Am See Genezareth scheint die Sonne. Doch Jarden Gil sitzt im Halbdunkel, die Vorhänge zugezogen, damit Matteo schlafen kann. Sein Bettchen steht eingeklemmt zwischen Elternbett und dem Schlafplatz der großen Schwester Sofia. Der Rhythmus des Zweijährigen bestimmt viel vom Alltag der Familie. Privatsphäre gibt es kaum in dem Hotelzimmer, das die Gils seit mehr als drei Monaten bewohnen. Nach dem Angriff der Hamas im Süden haben Jarden und ihre Familie ihren Kibbuz Jiftach verlassen – aus Angst, dass die libanesische Terrororganisation Hisbollah den Anschlag im Norden nachahmen könnte.

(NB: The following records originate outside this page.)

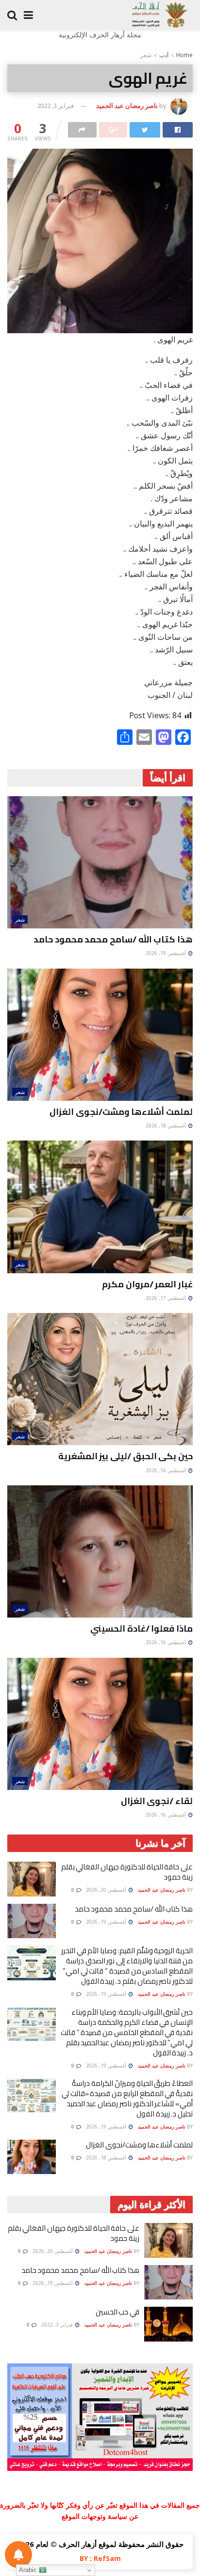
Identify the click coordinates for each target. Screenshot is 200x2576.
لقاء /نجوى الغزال (157, 1801)
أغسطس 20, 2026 (107, 1889)
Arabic (29, 2570)
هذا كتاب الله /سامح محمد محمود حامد (113, 939)
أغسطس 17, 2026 (166, 1298)
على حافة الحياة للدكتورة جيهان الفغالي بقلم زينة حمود (127, 1872)
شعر (145, 55)
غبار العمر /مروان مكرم (147, 1284)
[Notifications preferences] (18, 2554)
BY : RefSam (100, 2558)
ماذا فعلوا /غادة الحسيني (141, 1628)
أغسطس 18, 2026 (166, 1125)
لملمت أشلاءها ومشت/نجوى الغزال (121, 1112)
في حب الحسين (117, 2312)
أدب (163, 55)
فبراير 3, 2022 (55, 105)
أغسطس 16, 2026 (166, 1470)
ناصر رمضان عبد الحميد (127, 105)
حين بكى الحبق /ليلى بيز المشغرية (125, 1456)
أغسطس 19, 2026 (166, 953)
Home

Zweieinhalb Kilometer Luftlinie trennen Jiftach vom nächstgelegenen libanesischen Dorf. In den vergangenen Jahren habe man die Hisbollah näher kommen sehen und gewusst, dass jederzeit etwas passieren könnte. Trotzdem: “Ich fühlte mich sicher, es war der sicherste Platz der Welt, mein Zuhause”, sagt die 36-Jährige. Bis zum 7. Oktober, “dem beängstigendsten Tag” in ihrem Leben. Gedanken an die Zukunft verdränge sie meist, weil es ihr das Herz breche. An einem Militärschlag gegen die Hisbollah, sagt sie, führe wohl traurigerweise kein Weg vorbei. “Es muss sich etwas ändern, um es für uns sicher zu machen, hier zu leben. Das erwarte ich von unserer Armee und unserer Regierung, aber auch von den UN und der Welt.”
Mit “Nof Ginosar” hätten sie es für ihr Zuhause auf unbestimmte Zeit noch gut getroffen. “Die Weite ist vergleichbar mit dem, was wir aus Jiftach kennen. Die Kinder sind gewohnt, draußen zu sein, nicht in geschlossenen Räumen.” Dass sehr viele der rund 400 Bewohner von Jiftach ebenfalls in der weitläufigen Anlage des ältesten Kibbuzhotels Israels seien, mache es leichter. “Wir wurden aus dem Leben, wie wir es kennen, herausgeholt. Das Bekannte sind jetzt die Menschen, die wir kennen.” Sie zu sehen, gebe ihr ein Gefühl von Sicherheit.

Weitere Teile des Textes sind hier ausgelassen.